Michel - Jeudi 19 Mars 2009

Le nymphée de Glanum: à la claire fontaine

Construit il y a plus de vingt-deux siècles, le nymphée de Glanum est une fontaine si bien conservée qu'elle serait encore capable de fonctionner aujourd'hui. Un chercheur en révèle les secrets.

Adossé aux contreforts des Alpilles, près du village de Saint-Rémy-de-Provence, Glanum est un site archéologique majeur en France. La cité antique a pu prospérer grâce à une source ingénieusement captée par une sorte de fontaine: le nymphée de Glanum. Guilhem Fabre, directeur de recherche au laboratoire "Archéologie des sociétés méditerranéennes" (1), vient de percer les secrets du fonctionnement de cette fontaine monumentale. Sa conception est si brillante qu'elle pourrait fonctionner encore à l'heure actuelle, soit plus de vingt-deux siècles après sa construction !


Les flèches sombres indiquent l'entrée de l'eau dans la chambre de captage
par les murs sud et ouest et dans le bassin.
Les flèches claires figurent les différents systèmes d'évacuation adaptés
aux variations du débit.

Cet édifice phare de Glanum a été aménagé entre le IIe et Ier siècle avant J.-C. Il marque le point de départ de l'urbanisation de la fameuse cité antique. Par la suite, le nymphée a continué de servir aux Gallo-Romains (du Ier siècle avant J.-C. au IIIe siècle de notre ère). L'archéologue Henri Rolland fut l'un des premiers à étudier le nymphée de Glanum dans les années 1950. Mais jusqu'à aujourd'hui, aucune recherche n'avait été engagée sur son fonctionnement. C'est désormais chose faite.

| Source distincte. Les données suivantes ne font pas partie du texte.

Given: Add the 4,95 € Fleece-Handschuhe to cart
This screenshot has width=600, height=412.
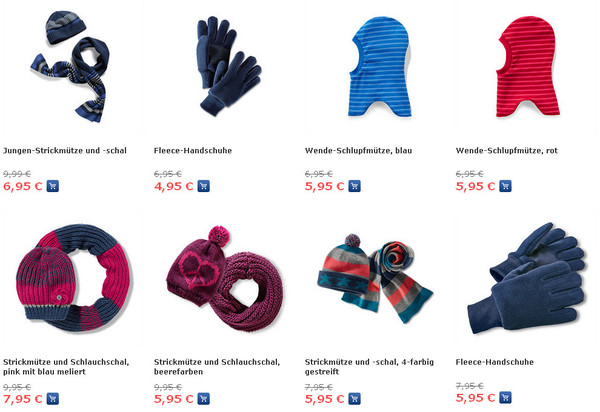Looking at the screenshot, I should click(204, 186).
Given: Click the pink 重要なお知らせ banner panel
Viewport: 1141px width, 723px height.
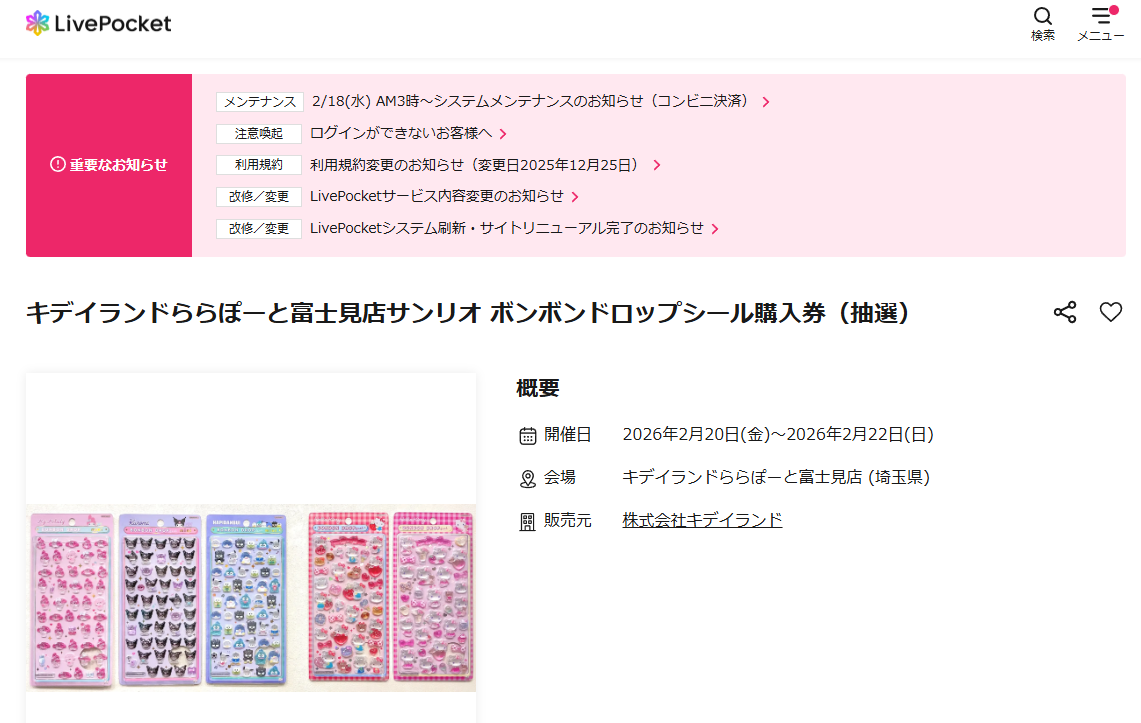Looking at the screenshot, I should click(x=109, y=165).
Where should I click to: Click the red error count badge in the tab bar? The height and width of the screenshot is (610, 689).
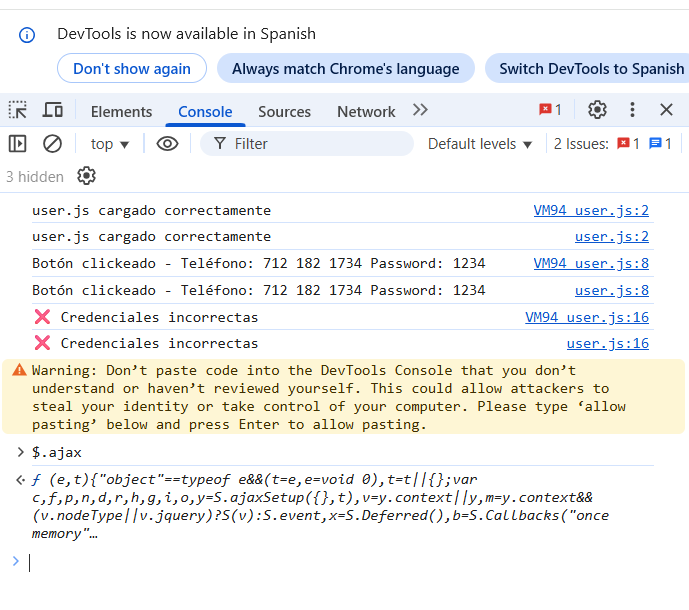click(x=550, y=110)
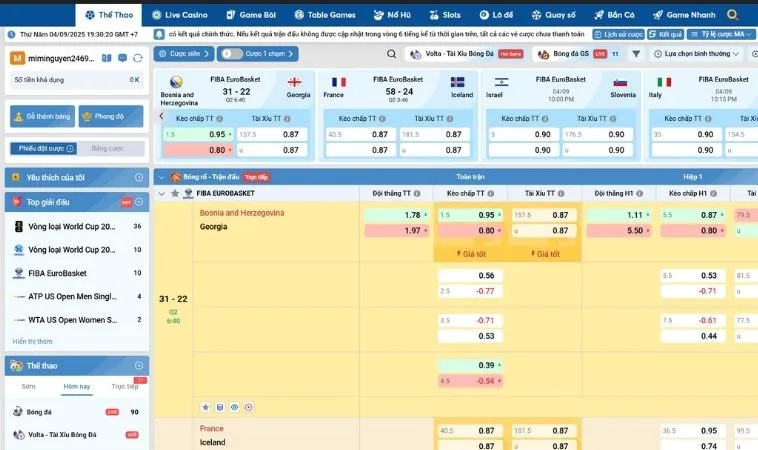Screen dimensions: 758x450
Task: Click the search magnifier icon in top navigation
Action: coord(733,16)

Concrètement, le nymphée est constitué d'une chambre de captage souterraine reliée à un bassin où les habitants de Glanum pouvaient puiser l'eau. La chambre est située sur la trajectoire de la source qui s'écoule d'ouest en est. Toutes les parois de la chambre sont étanches, à l'exception du mur sud, percé de barbacanes, et du mur ouest, perméable grâce à l'hétérogénéité de sa maçonnerie. Ces derniers laissent pénétrer l'eau qui peut ainsi s'accumuler dans la chambre de captage et approvisionner le bassin. Guilhem Fabre explique que "le fonctionnement hydraulique du nymphée de Glanum est remarquable, puisqu'il s'adapte parfaitement aux caprices du climat méditerranéen". En effet, pour compenser l'alternance de crues et de sécheresses, les Glaniques ont mis en œuvre plusieurs astuces. La première est une simple cheminée reliée au plafond de la chambre de captage ; l'ouverture communique avec un égout collecteur et agit comme une soupape en cas de fortes crues. Le surplus d'eau peut être alors utilisé dans le reste de la cité en aval du nymphée.

La construction du bassin a elle aussi été pensée en fonction du débit variable de la source. Situé à plusieurs mètres sous le niveau du sol, le réservoir d'eau est en effet accessible par une cage d'escalier composée de trois volées de marches. La plus basse débouche sur une plate-forme creusée de deux alvéoles usées au fil des siècles. Elles étaient destinées à recevoir les récipients de puisage attachés à une corde en période de faible débit. En temps de crues, et selon leur importance, les marches d'escalier servaient de margelles (2) temporaires: le niveau d'eau pouvait donc monter ou descendre sans problème. Pour l'archéologue, "le fonctionnement du nymphée est simple et ingénieux à la fois".

Outre l'eau fraîche et claire qu'il offrait en toute saison, le nymphée était dédié au dieu Glan et aux mères glaniques, déesses de la fécondité, auxquels les habitants de la cité vouaient un culte. La source était également perçue comme un point d'eau sacré aux vertus thérapeutiques. Selon Hippocrate, le "père de la médecine moderne", les meilleures sources sont celles qui sortent de terre face au nord ou à l'est... comme celle du nymphée de Glanum.


Notes:

(1) Laboratoire CNRS / Université Montpellier-III / Inrap / ministère de la Culture et de la Communication.
(2) Ensemble de pierres qui forment le rebord d'un puits, d'une fontaine, etc.